* _REQUIRED WORK_
Nothing in the entries below may be altered; print them as they stand.

* _INPUT FOR THIS TASK_
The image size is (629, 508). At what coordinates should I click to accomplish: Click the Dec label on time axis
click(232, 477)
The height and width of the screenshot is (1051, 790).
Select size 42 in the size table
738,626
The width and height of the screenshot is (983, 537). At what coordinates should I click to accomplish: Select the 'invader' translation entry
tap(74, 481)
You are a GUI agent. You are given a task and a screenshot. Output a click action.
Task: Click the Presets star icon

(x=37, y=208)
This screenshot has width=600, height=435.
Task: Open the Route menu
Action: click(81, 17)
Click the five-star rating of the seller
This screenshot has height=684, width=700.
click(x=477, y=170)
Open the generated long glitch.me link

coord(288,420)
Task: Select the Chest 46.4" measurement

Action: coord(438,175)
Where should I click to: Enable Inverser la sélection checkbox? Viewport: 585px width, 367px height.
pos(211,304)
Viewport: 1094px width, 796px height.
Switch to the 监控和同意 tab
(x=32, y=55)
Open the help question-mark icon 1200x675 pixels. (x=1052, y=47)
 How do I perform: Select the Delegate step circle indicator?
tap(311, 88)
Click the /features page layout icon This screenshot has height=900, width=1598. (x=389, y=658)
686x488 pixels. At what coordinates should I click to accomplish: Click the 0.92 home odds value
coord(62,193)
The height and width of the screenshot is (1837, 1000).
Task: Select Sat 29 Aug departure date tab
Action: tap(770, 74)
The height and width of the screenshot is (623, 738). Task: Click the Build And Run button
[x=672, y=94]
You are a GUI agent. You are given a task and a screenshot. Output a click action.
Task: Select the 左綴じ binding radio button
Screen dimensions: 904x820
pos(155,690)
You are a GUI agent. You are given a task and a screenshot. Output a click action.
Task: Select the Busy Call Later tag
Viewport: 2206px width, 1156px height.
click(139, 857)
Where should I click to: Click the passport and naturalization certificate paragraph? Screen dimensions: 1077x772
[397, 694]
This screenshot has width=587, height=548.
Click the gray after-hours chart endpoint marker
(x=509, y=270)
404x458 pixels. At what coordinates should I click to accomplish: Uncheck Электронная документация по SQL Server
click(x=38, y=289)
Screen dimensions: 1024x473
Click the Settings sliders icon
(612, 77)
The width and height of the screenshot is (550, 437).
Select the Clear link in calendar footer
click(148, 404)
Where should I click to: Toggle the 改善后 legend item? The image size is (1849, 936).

* _WORKED SOLUTION_
The image size is (629, 508). At what coordinates should I click to accomplish: Click the Dec label on time axis
click(232, 477)
The height and width of the screenshot is (1051, 790).
Select size 42 in the size table
738,626
The width and height of the screenshot is (983, 537). At what coordinates should I click to accomplish: Select the 'invader' translation entry
tap(74, 481)
You are a GUI agent. You are given a task and a screenshot. Output a click action.
Task: Click the Presets star icon

(x=37, y=208)
This screenshot has width=600, height=435.
Task: Open the Route menu
Action: click(81, 17)
Click the five-star rating of the seller
This screenshot has height=684, width=700.
click(x=477, y=170)
Open the generated long glitch.me link

coord(288,420)
Task: Select the Chest 46.4" measurement

Action: coord(438,175)
Where should I click to: Enable Inverser la sélection checkbox? Viewport: 585px width, 367px height.
pos(211,304)
Viewport: 1094px width, 796px height.
Switch to the 监控和同意 tab
(x=32, y=55)
Open the help question-mark icon 1200x675 pixels. (x=1052, y=47)
 How do I perform: Select the Delegate step circle indicator?
tap(311, 88)
Click the /features page layout icon This screenshot has height=900, width=1598. (x=389, y=658)
686x488 pixels. At what coordinates should I click to accomplish: Click the 0.92 home odds value
coord(62,193)
The height and width of the screenshot is (1837, 1000).
Task: Select Sat 29 Aug departure date tab
Action: tap(770, 74)
The height and width of the screenshot is (623, 738). Task: Click the Build And Run button
[x=672, y=94]
You are a GUI agent. You are given a task and a screenshot. Output a click action.
Task: Select the 左綴じ binding radio button
Screen dimensions: 904x820
pos(155,690)
You are a GUI agent. You are given a task and a screenshot. Output a click action.
Task: Select the Busy Call Later tag
Viewport: 2206px width, 1156px height.
click(139, 857)
Where should I click to: Click the passport and naturalization certificate paragraph? Screen dimensions: 1077x772
[397, 694]
This screenshot has width=587, height=548.
Click the gray after-hours chart endpoint marker
(x=509, y=270)
404x458 pixels. At what coordinates should I click to accomplish: Uncheck Электронная документация по SQL Server
click(x=38, y=289)
Screen dimensions: 1024x473
Click the Settings sliders icon
(612, 77)
The width and height of the screenshot is (550, 437).
Select the Clear link in calendar footer
click(148, 404)
Where should I click to: Toggle the 改善后 legend item? The image size is (1849, 936).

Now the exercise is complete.